“Insurance” and “coverage” are warm, benign-sounding words. The more the better. With “universal” and “comprehensive” coverage, everyone would be safe and secure, right? There would be no more worries about health care bankruptcy, for example.
People have gotten their photos in the newspaper for not having enough coverage. They’ve had cancer, and the only treatment that might help them has been ruled “experimental” and, therefore, not covered. Chances are, they got it anyway — with help from family, friends, total strangers and likely a loan from the bank. But there are other possible meanings for coverage. It can be stifling, restrictive and limiting. It can refer to six feet of earth. With a health plan, bankruptcy protection is for the plan, not the subscribers who may be forking over $600 a month in lost earnings.
What isn’t in the newspaper is the story of people like Sandra Lobb. She is dead, by the way. Her treatment was covered. But some insurance functionary decided that “given Sandy’s age and her condition, the cost of the care being prescribed can’t be justified.”
The cost was about $7,000, and her husband wanted to pay it. But the hospital refused the money and insisted on discharging the patient. No other facility would take her. They all turned down the money — in the United States of America, not Canada. Imagine that: capitalists refusing payment. How can that be?

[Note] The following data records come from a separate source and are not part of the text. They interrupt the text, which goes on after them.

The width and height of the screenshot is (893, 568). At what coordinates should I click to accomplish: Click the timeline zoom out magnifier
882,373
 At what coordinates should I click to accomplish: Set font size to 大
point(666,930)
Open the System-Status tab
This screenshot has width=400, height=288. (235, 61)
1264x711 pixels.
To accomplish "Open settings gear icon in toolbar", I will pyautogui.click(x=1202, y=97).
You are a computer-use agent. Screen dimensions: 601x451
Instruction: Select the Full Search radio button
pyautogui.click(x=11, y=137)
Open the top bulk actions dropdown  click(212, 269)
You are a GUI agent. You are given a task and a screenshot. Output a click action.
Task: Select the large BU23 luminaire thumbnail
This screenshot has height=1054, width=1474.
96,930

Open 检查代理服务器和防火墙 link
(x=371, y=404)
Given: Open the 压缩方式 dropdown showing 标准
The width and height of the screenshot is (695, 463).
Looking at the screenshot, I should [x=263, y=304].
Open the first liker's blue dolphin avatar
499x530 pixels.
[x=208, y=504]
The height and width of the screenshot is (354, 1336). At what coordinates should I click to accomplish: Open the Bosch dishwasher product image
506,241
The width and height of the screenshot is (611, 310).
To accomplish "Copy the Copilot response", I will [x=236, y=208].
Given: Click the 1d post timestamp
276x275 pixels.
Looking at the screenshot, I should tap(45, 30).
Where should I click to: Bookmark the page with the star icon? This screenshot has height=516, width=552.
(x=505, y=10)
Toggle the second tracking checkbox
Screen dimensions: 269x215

Frank Lobb, a businessman, spent 10 years in litigation, trying to figure out how he could have been allowed to pay for his wife’s medical care. The key, it turns out, is what he calls “the beating heart of the managed-care industry’s business plan.” It is a secret the industry tries very hard to keep hidden in plain sight.
By state law, virtually all provider contracts contain the innocuous-sounding Enrollee Hold Harmless Clause, written by the National Association of Insurance Commissioners. Officials will say, and possibly believe, that its purpose is to protect subscribers against “balance billing,” extra charges not covered by their insurance company. What the clause does is serve as an absolute bar to providers accepting any payment beyond deductibles and co-payment from any source outside the plan for any “covered” treatment. A service is “covered” if it is available under the plan, even if the plan denies it in an individual case like Sandy’s.
The clause is needed for insolvency protection — for the health plan.
Unlike true casualty insurance, health plans make open-ended promises to provide all “necessary and appropriate” care. Under Obamacare, no lifetime limits are allowed. Thus, the plan needs some method of controlling its costs. While the plan cannot lawfully make medical decisions itself, the Enrollee Hold Harmless Clause gives it tremendous power to ensure that its contracted providers agree with its determinations. Otherwise, they cannot be paid.
In his book “The Great Health Care Fraud,” Mr. Lobb prints the Enrollee Hold Harmless Clause and other documents that he was able to obtain only through legal process. If you are buying health coverage for yourself or your employees, check whether your plan has this clause in its contracts with providers. You need to read those contracts. Remember that with third-party payment, your doctor is working for the payer, not for you. When you buy the plan, you may not only be turning over the premium payment to the plan, but also forfeiting the right to use your own money to buy covered-but-denied lifesaving treatment from any contracted provider.
Most people are happy with their plans. But then, most people are healthy. Plans may be doing well currently, but with exploding demand and limited revenues, their financial situation could deteriorate rapidly. If it does, don’t expect your life will have a higher priority than Obamacare’s bottom line.
Dr. Jane M. Orient practices internal medicine in Tucson, Ariz., and is executive director of the Association of American Physicians and Surgeons (aapsonline.org).